> _Selection_
## begin
SHB has caused the shut-down in HI... We will have plenty mated in march, but pretty booked up now running 12k mating nucs... so you can see how bad it is... We are setting up a few other locations in FL to be able to produce more and do so earlier and later.


----------



## Naturegoods (Mar 12, 2010)

While I have never been a fan of these cold NY winters, my bees have not been out of their hives for over a month already, it seems like a cleansing process getting rid of parasites, killing the weak and unprepared, only the strong kept and feral colonies will still be here in April to start the cycle again. Natural selection. Off topic.....yeah I know... but honestly queens in January here in the great white north? Why did I click this thread?


----------



## Susan (Aug 6, 2003)

Gregg,

If I hear of any I will let you know. Did you call Oliveras?


----------



## beemandan (Dec 5, 2005)

Pure speculation on my part.
1. Those early season Hawaiian queens have been diverted to a different group of bee suppliers. 
or
2.There is a legitimate shortage/problem with Hawaiian queen production which is sure to exacerbate the domestic bee shortage this spring.

Neither is pretty.

Best of luck


----------



## Honey-4-All (Dec 19, 2008)

Unless the Potus gets his way on another historically bad idea and we get wage and price controls as in the Nixon era the only way the queen supply is going to get fixed is by the U.S. queen producers getting a couple more bucks a pop.
## end
> _Work to complete_
a: Answer these questions from the beekeeping thread:
(i) How many mating nucs does the first post say are being run?
(ii) In which state are the other locations being set up?
(iii) According to Naturegoods, how long have the bees been kept inside their hives?
b: Set down, word for word, the part of the beekeeping thread that opens with the words containing "If I hear of" and closes with "shortage this spring.".
The lines after this point come from a separate source, not from the beekeeping thread.

> _Dataset content_
## begin
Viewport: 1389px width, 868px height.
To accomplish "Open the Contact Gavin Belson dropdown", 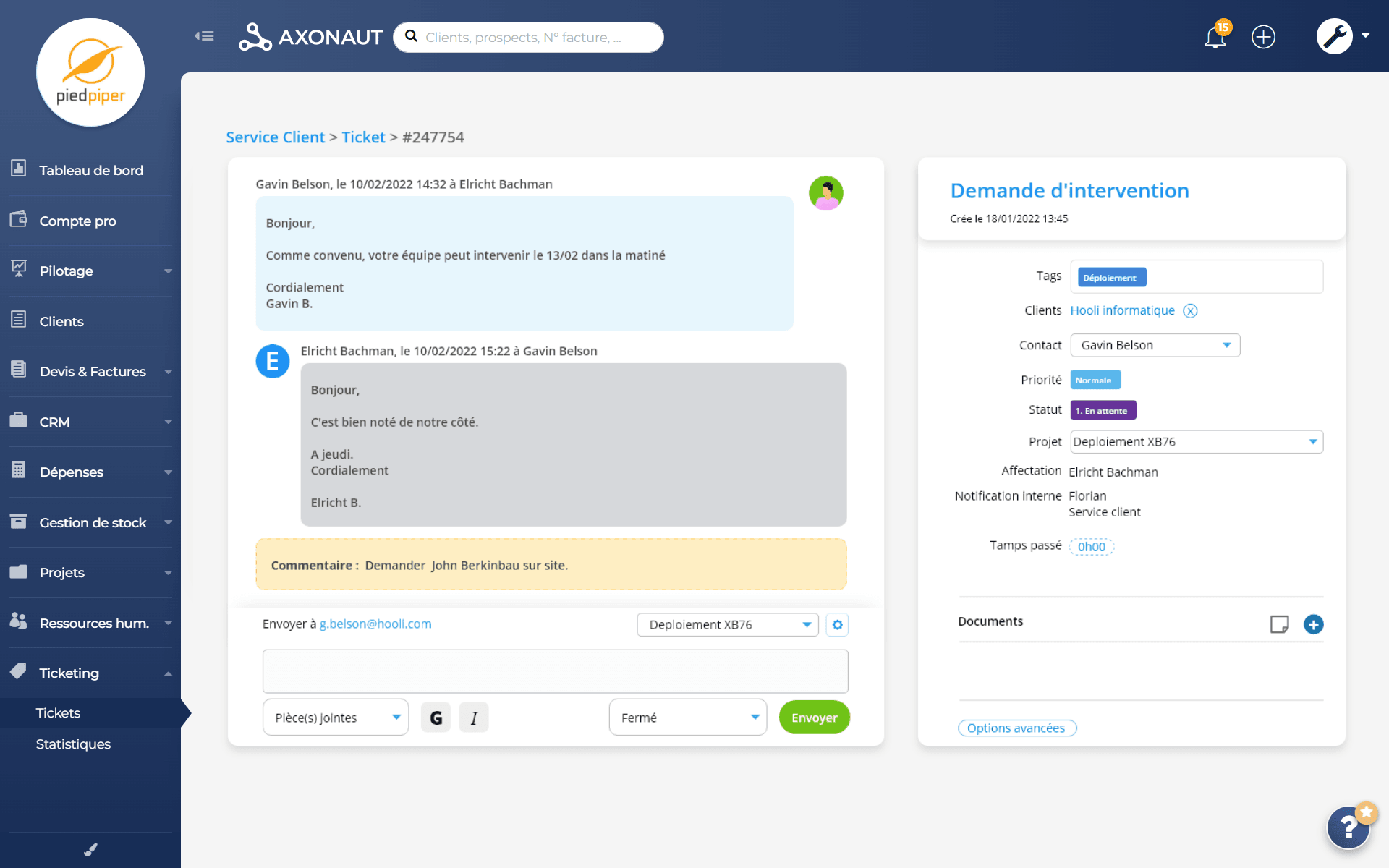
## end
> _Responses to the exercise_
a:
(i) 12k
(ii) FL
(iii) For over a month

b:
If I hear of any I will let you know. Did you call Oliveras?


----------



## beemandan (Dec 5, 2005)

Pure speculation on my part.
1. Those early season Hawaiian queens have been diverted to a different group of bee suppliers. 
or
2.There is a legitimate shortage/problem with Hawaiian queen production which is sure to exacerbate the domestic bee shortage this spring.